(Exercise materials)

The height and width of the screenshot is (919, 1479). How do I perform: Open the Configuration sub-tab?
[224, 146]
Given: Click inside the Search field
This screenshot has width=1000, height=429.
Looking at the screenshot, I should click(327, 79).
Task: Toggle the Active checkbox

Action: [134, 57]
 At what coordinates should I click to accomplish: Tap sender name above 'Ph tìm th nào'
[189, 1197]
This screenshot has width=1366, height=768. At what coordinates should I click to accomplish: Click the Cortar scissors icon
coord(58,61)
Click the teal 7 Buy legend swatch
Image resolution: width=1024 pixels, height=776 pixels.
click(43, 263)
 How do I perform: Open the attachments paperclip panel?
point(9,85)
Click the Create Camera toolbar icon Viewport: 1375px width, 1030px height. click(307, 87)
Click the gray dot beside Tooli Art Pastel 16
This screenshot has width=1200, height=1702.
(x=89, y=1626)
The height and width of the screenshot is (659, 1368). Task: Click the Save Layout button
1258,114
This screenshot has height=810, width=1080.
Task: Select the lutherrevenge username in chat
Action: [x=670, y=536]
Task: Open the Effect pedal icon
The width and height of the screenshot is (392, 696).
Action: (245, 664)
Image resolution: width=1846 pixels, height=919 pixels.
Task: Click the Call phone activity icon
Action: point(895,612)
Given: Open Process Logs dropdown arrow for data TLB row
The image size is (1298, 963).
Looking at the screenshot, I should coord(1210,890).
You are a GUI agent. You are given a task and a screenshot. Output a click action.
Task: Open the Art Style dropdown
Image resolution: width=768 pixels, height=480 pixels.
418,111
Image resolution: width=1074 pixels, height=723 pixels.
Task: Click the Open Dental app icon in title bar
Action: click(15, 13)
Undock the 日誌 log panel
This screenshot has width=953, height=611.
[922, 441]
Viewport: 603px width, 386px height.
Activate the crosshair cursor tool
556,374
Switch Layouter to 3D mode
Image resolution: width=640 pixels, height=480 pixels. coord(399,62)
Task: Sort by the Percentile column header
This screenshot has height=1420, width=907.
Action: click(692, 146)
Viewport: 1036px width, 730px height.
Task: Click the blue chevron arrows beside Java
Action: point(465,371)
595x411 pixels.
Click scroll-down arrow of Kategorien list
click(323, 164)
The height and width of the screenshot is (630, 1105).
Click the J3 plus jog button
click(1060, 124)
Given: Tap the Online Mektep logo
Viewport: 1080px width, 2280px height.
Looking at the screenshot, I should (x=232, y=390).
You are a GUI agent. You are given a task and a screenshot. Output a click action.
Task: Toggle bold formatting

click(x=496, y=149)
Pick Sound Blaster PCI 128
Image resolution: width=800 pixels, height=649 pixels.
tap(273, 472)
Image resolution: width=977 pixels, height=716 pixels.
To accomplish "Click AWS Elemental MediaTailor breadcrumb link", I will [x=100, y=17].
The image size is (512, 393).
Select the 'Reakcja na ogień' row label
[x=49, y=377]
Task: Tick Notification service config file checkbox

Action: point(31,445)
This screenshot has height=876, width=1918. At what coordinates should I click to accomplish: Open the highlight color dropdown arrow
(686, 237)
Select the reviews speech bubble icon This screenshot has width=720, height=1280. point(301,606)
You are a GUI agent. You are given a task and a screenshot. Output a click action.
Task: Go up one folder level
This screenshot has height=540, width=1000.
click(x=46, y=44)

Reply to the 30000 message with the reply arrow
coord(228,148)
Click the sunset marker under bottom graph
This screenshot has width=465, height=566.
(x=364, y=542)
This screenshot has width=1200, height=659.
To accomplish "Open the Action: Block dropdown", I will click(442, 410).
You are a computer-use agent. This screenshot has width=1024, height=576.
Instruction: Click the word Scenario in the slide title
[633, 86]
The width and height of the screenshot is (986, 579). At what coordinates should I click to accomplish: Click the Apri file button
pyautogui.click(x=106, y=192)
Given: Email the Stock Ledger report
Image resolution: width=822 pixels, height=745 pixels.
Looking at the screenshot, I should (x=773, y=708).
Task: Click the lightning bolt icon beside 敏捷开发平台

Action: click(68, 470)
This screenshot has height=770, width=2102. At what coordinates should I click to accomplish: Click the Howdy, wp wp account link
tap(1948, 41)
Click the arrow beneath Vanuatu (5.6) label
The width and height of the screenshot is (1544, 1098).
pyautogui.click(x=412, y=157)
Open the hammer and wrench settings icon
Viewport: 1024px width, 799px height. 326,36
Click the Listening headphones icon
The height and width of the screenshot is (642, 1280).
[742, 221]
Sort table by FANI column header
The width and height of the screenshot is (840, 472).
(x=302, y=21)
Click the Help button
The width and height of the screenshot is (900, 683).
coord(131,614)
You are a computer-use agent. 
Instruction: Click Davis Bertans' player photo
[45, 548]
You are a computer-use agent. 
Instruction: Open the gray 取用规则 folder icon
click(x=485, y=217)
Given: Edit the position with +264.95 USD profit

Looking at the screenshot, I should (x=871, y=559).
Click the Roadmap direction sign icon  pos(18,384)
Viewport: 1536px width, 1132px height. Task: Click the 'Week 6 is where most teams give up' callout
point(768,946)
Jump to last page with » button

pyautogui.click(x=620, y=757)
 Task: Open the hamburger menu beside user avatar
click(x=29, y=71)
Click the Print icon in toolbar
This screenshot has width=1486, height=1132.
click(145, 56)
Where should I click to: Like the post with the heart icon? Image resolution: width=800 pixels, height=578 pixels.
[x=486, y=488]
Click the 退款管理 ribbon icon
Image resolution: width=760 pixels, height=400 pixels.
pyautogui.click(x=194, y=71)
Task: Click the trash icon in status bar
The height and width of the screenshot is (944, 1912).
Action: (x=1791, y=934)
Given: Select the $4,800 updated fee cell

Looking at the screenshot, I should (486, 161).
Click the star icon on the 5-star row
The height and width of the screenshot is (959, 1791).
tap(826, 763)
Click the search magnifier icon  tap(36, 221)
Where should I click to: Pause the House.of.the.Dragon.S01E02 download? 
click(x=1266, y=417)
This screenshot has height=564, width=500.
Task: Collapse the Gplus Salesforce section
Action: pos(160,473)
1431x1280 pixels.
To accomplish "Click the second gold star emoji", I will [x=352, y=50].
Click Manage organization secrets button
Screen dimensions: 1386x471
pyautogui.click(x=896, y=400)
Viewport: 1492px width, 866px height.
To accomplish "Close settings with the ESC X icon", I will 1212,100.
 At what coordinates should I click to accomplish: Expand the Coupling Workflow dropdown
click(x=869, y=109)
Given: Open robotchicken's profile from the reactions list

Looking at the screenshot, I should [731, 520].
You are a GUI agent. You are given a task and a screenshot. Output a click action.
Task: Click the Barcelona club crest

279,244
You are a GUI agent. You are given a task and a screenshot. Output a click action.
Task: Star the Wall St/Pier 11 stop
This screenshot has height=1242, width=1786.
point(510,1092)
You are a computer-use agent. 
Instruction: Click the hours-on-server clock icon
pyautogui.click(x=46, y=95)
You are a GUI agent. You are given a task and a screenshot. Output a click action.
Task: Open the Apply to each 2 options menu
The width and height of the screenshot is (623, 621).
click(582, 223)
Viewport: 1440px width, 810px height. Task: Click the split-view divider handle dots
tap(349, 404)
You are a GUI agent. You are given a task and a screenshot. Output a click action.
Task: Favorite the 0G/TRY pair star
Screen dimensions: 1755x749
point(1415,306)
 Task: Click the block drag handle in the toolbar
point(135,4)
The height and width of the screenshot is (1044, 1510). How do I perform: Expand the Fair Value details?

(End Exercise materials)

### [Exercise objective]
Pull each line holding "will" out of the listing.

### [Solution to the exercise]
To accomplish "Click AWS Elemental MediaTailor breadcrumb link", I will [x=100, y=17].
To accomplish "Open the Action: Block dropdown", I will click(442, 410).
To accomplish "Click the second gold star emoji", I will [x=352, y=50].
To accomplish "Close settings with the ESC X icon", I will 1212,100.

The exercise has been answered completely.